Provided data:
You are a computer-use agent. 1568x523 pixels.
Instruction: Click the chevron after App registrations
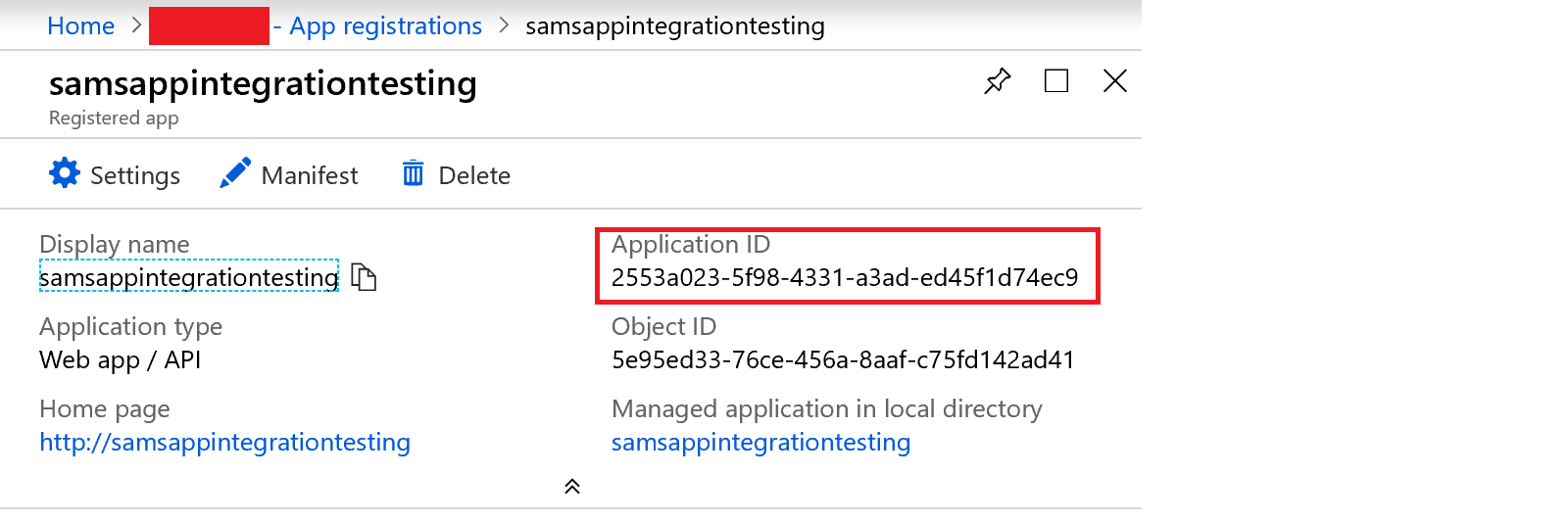(x=504, y=26)

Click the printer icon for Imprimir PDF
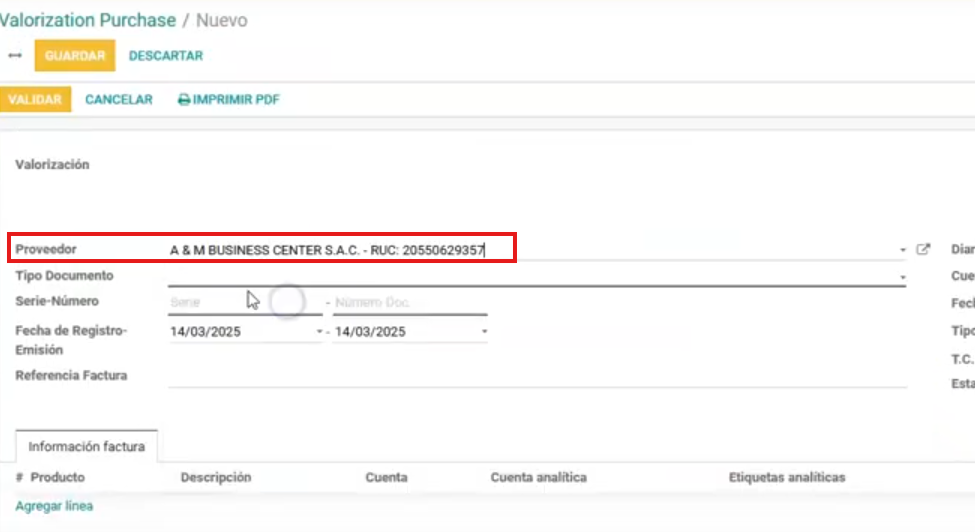tap(184, 100)
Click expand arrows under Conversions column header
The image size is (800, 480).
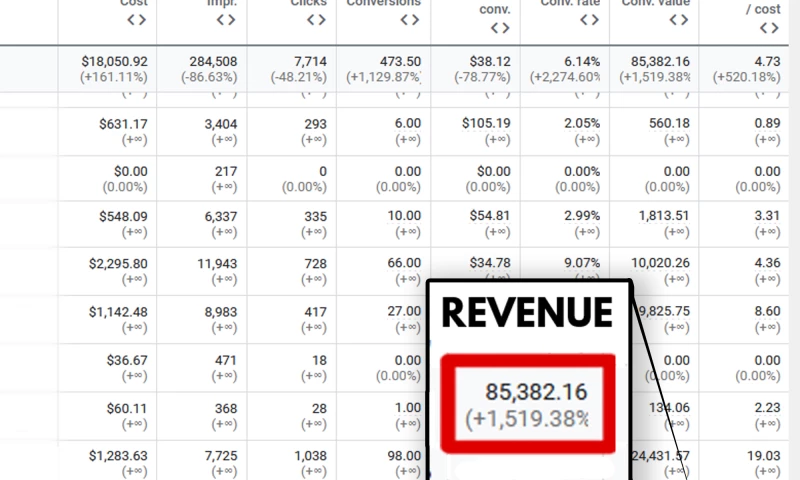410,19
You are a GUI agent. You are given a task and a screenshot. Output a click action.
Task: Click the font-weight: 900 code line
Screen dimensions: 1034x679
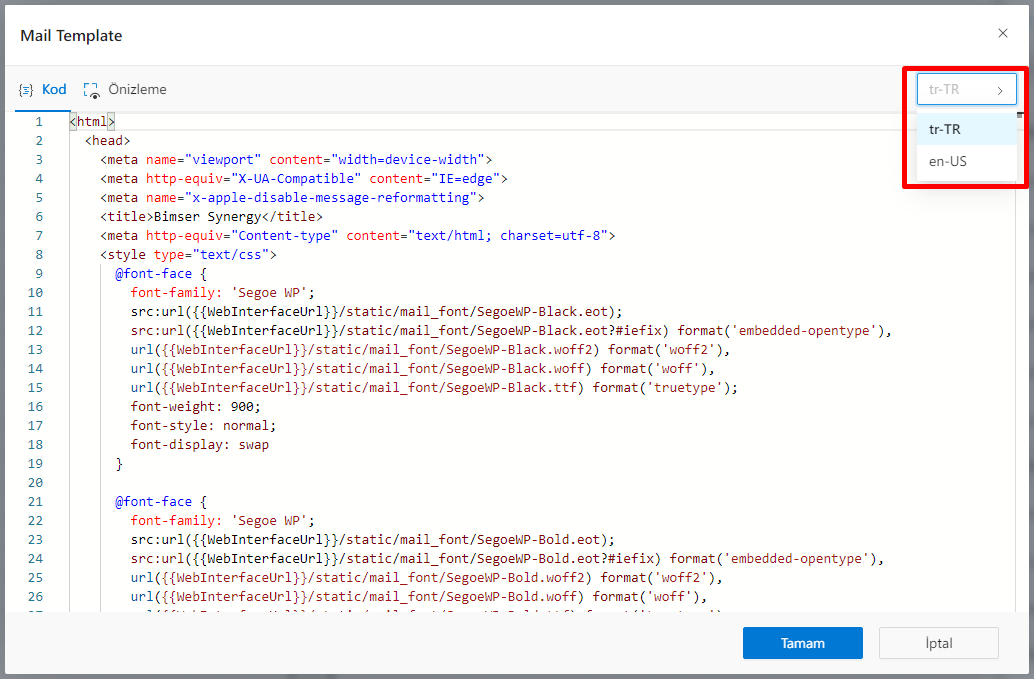(195, 407)
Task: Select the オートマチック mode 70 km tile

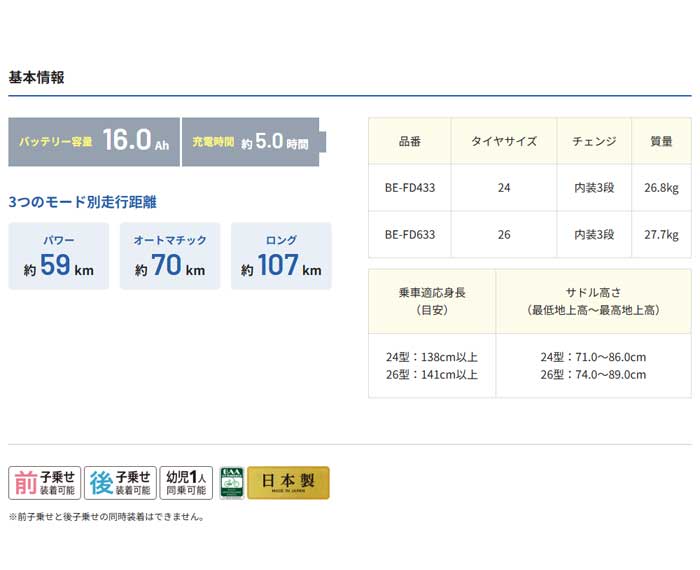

Brief: Each line above holding the string "agent" counts once; please report the total and nothing more.

Result: 2